# Things to look for when picking a puppy from the litter



## sixonefive (Nov 30, 2015)

Hi all, new to this forum and new to German shepherds- going to select my new family member this coming Saturday!

The litter consisted of one female, and five males. By the time I put my deposit down, the only puppies that were left were two males, so my options are pretty slim.

When I go to the breeder on Saturday to choose which of the two I want, what are some personality traits, qualities, etc I should look for? I have done some research and every website seems to have different opinions. I obviously want to spend some one-on-one time with both, as well as see how they interact with the litter as a whole, but just wondering what to look for.

Also, I am open to any other tips or suggestions. I read one thing to aid in crate training is to take a blanket and leave it with the breeder (if she will allow it) to get some of the smells of the litter on it and put it in the crate when I bring him home so the puppy feels more comfortable in a new environment. Good idea? Any other tips like this would be greatly appreciated!

Also am trying to decide what to name him! I am an alumni of Auburn Unoversity and was thinking about the name Bo, after the great Bo Jackson, but read another thing that said names that sound like "no" could create a problem when training. Open to other suggestions for names!

Sorry for the long post, very excited to get my new guy and look forward to being active on the forum


----------



## LuvShepherds (May 27, 2012)

Name him Bo and use something other than No.


----------



## Findlay (Jan 8, 2015)

Bo is a really good name for a pup. I can see how NO and Bo could be confusing.

And as you will soon find out, it's soooooo difficult not to say NO when you have a new puppy in your house.

Good luck with your new pup.
You'll pick the one that's right for you.


----------



## glowingtoadfly (Feb 28, 2014)

You could go fancy and use Nein.


----------



## Pomsky (Dec 5, 2015)

LuvShepherds said:


> Name him Bo and use something other than No.

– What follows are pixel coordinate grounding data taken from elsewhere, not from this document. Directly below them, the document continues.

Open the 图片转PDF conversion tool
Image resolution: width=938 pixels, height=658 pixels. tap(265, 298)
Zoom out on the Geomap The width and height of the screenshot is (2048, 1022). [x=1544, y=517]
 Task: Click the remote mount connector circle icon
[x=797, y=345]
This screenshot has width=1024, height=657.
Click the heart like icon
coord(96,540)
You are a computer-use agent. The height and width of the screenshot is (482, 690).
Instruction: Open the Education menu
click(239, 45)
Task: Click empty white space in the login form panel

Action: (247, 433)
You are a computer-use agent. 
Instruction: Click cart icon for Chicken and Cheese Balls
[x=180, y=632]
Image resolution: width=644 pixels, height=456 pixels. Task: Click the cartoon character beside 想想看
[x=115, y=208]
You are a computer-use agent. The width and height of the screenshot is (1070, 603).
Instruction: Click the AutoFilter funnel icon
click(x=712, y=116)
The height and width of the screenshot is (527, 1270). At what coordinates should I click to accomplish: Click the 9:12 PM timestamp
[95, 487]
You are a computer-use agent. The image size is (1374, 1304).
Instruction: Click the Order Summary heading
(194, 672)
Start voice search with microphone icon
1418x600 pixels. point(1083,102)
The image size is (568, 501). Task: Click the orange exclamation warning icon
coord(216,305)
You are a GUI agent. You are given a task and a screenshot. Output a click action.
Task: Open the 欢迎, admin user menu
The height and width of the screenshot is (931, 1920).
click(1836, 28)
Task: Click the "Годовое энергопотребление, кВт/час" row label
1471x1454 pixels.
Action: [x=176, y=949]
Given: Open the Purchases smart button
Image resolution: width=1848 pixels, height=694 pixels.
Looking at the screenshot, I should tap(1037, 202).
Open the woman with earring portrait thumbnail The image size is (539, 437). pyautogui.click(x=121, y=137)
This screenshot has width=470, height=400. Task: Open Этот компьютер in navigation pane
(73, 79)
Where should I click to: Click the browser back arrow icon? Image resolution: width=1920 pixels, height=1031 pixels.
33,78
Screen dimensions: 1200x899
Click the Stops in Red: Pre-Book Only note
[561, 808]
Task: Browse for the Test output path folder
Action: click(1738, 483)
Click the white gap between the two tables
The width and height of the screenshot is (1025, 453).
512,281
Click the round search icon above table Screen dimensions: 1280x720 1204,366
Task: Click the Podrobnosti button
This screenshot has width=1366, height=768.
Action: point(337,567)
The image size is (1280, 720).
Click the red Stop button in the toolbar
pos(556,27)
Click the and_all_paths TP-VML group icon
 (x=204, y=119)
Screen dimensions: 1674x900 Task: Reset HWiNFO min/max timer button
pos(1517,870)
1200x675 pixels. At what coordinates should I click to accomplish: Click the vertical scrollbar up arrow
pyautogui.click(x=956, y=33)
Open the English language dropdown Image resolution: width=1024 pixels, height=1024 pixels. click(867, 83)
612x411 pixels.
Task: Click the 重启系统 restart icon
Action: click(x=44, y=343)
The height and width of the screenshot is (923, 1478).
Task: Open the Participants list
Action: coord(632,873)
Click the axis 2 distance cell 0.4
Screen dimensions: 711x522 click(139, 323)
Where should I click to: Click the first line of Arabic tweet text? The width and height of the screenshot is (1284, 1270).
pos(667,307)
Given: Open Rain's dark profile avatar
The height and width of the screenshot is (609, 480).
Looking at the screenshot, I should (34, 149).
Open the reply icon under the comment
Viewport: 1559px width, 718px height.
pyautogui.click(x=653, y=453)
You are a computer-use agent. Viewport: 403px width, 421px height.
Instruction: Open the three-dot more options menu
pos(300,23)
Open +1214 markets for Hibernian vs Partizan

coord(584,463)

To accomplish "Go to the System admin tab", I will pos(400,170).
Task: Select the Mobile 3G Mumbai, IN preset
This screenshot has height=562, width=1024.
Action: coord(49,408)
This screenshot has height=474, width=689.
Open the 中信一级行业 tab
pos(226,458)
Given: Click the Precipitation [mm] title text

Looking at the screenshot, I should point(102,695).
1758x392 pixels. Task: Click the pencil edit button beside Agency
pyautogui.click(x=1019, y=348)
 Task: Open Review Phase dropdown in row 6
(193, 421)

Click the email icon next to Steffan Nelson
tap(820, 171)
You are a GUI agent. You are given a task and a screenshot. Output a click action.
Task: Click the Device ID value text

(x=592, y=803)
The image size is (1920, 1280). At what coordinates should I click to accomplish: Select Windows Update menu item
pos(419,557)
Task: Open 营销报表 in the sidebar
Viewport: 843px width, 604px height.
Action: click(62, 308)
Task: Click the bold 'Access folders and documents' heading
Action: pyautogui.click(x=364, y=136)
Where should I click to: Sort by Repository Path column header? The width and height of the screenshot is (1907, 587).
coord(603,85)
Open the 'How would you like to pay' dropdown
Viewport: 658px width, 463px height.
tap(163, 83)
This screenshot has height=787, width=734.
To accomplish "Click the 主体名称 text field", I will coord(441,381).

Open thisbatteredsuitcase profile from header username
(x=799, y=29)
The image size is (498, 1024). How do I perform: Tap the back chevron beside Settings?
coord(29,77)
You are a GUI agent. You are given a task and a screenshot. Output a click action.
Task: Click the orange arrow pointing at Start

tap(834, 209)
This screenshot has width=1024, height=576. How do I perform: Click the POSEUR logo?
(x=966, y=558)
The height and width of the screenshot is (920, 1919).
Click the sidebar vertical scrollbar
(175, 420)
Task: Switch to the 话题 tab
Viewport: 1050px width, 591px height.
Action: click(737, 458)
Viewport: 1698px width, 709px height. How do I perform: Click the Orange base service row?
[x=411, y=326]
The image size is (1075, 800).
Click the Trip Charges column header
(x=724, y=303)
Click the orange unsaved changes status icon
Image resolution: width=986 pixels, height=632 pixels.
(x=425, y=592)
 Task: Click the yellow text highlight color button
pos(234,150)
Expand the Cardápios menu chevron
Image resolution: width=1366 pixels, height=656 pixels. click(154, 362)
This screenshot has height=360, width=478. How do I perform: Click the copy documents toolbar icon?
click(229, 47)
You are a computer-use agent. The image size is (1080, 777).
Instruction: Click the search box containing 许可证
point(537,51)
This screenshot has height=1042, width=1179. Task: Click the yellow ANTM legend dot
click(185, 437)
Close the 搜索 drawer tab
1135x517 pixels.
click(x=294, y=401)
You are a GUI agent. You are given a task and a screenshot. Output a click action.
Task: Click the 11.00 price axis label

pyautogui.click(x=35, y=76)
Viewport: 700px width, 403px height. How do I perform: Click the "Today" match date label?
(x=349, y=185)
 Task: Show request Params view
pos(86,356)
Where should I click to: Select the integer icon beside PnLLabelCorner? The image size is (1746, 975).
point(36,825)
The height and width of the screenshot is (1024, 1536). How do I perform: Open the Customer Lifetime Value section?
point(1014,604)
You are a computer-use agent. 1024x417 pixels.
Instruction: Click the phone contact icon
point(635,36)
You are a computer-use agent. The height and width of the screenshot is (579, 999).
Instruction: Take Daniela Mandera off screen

I always heard you are suppose to use 2 syllable names. Not sure why though.


----------



## wolfy dog (Aug 1, 2012)

Choose the one you like best. These have been my most succesful dogs.


----------



## dogfaeries (Feb 22, 2010)

Pomsky said:


> I was always told you are suppose to use a two syllable name. Not sure why though.


When I got Sage, I already had Carly, and I wanted a name that didn't end in the "y" sound. Hence Sage. So what did I call her? Sagey! LOL

Russell is referred to mostly as Russ. You'd think we'd say Rusty, considering our trend to "y" everything. Nope. Russ. 

So, name your dog what ever you want. Dogs are smart. He'll figure it out.


----------